Professor Vasu Reddy, of the University of Portsmouth in UK, has found most babies aged two to four months understand they are about to be picked up the moment their mothers come towards them with their arms outstretched and that they make their bodies go still and stiff in anticipation, making it easier to be picked up.
This is the first study to examine how babies adjust their posture in anticipation to offset the potentially destabilising effect of being picked up.
"The results suggest we need to re-think the way we study infant development because infants seem to be able to understand other people's actions directed towards them earlier than previously thought," he said.
"Experiments where infants are observers of others' actions may not give us a full picture of their anticipatory abilities," Reddy said.
The findings could also be used as an early indicator of some developmental problems, including autism. It was reported by researchers in 1943 that children with autism don't appear to make preparatory adjustments to being picked up.
In both, babies were placed on a pressure mat which measured their postural adjustments during three phases: As their mothers chatted with their babies; as the mothers opened their arms to pick them up; and as the babies were picked up.
The results revealed infants as young as two months made specific adjustments when their mother stretched her arms out to pick them up.

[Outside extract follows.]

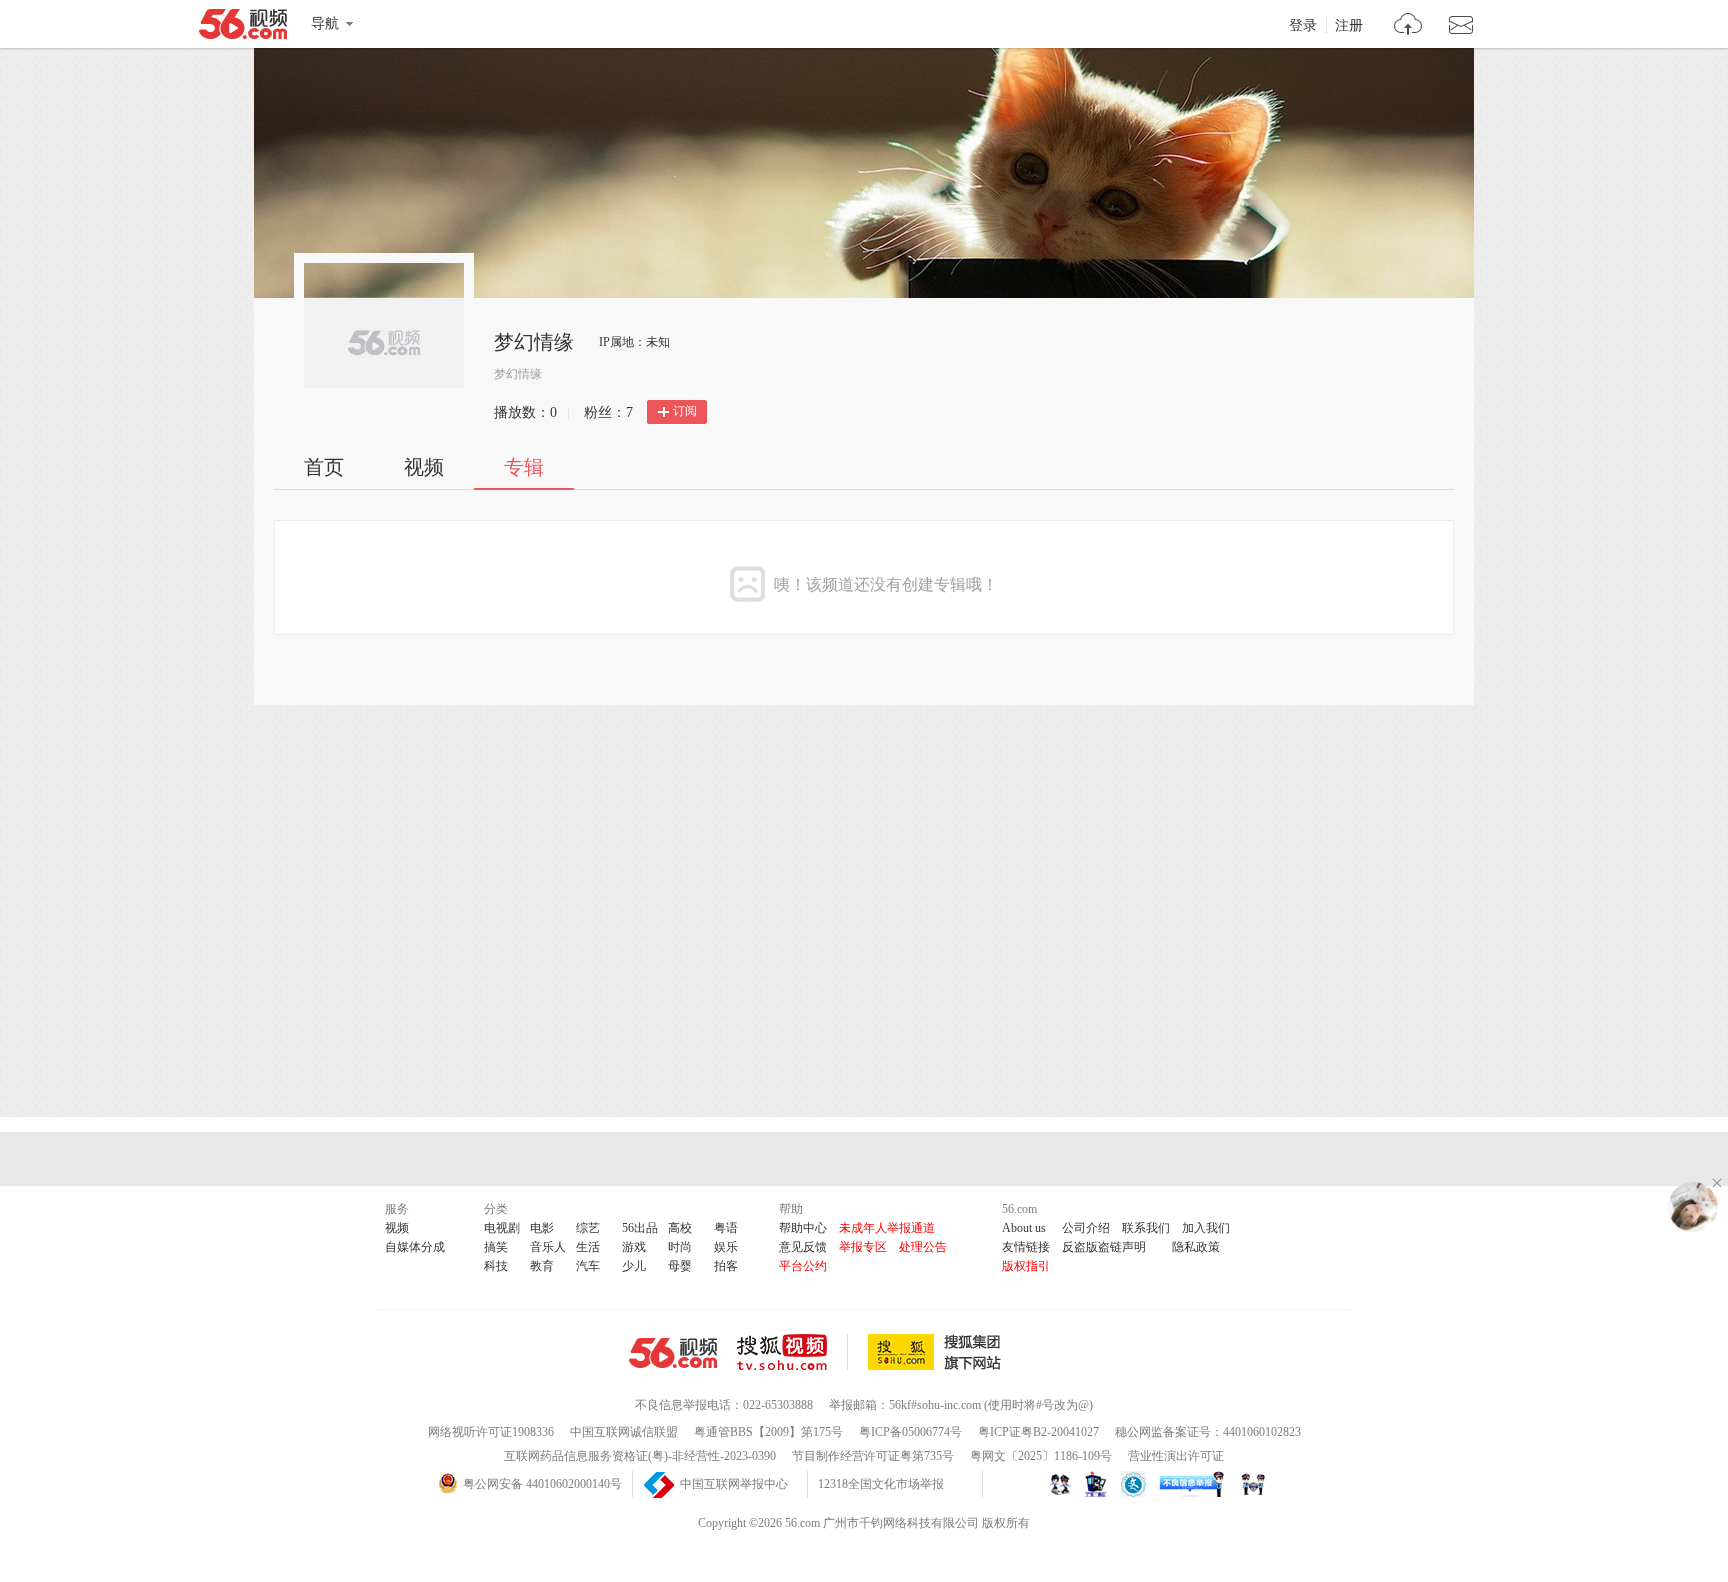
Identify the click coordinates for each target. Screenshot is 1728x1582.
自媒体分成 (415, 1247)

Between two and three months of age the babies' gaze moved from mostly looking at their mother's face to often looking at her hands as she stretched her arms out towards them.
The results found that from as early as two months babies make specific postural adjustments to make it easier to pick them up even before their mother touches them.
The study also found babies learn to increase the smoothness and coordination of their movements between two and four months, rather than develop new types of adjustment.
The research is published in the journal Plos One.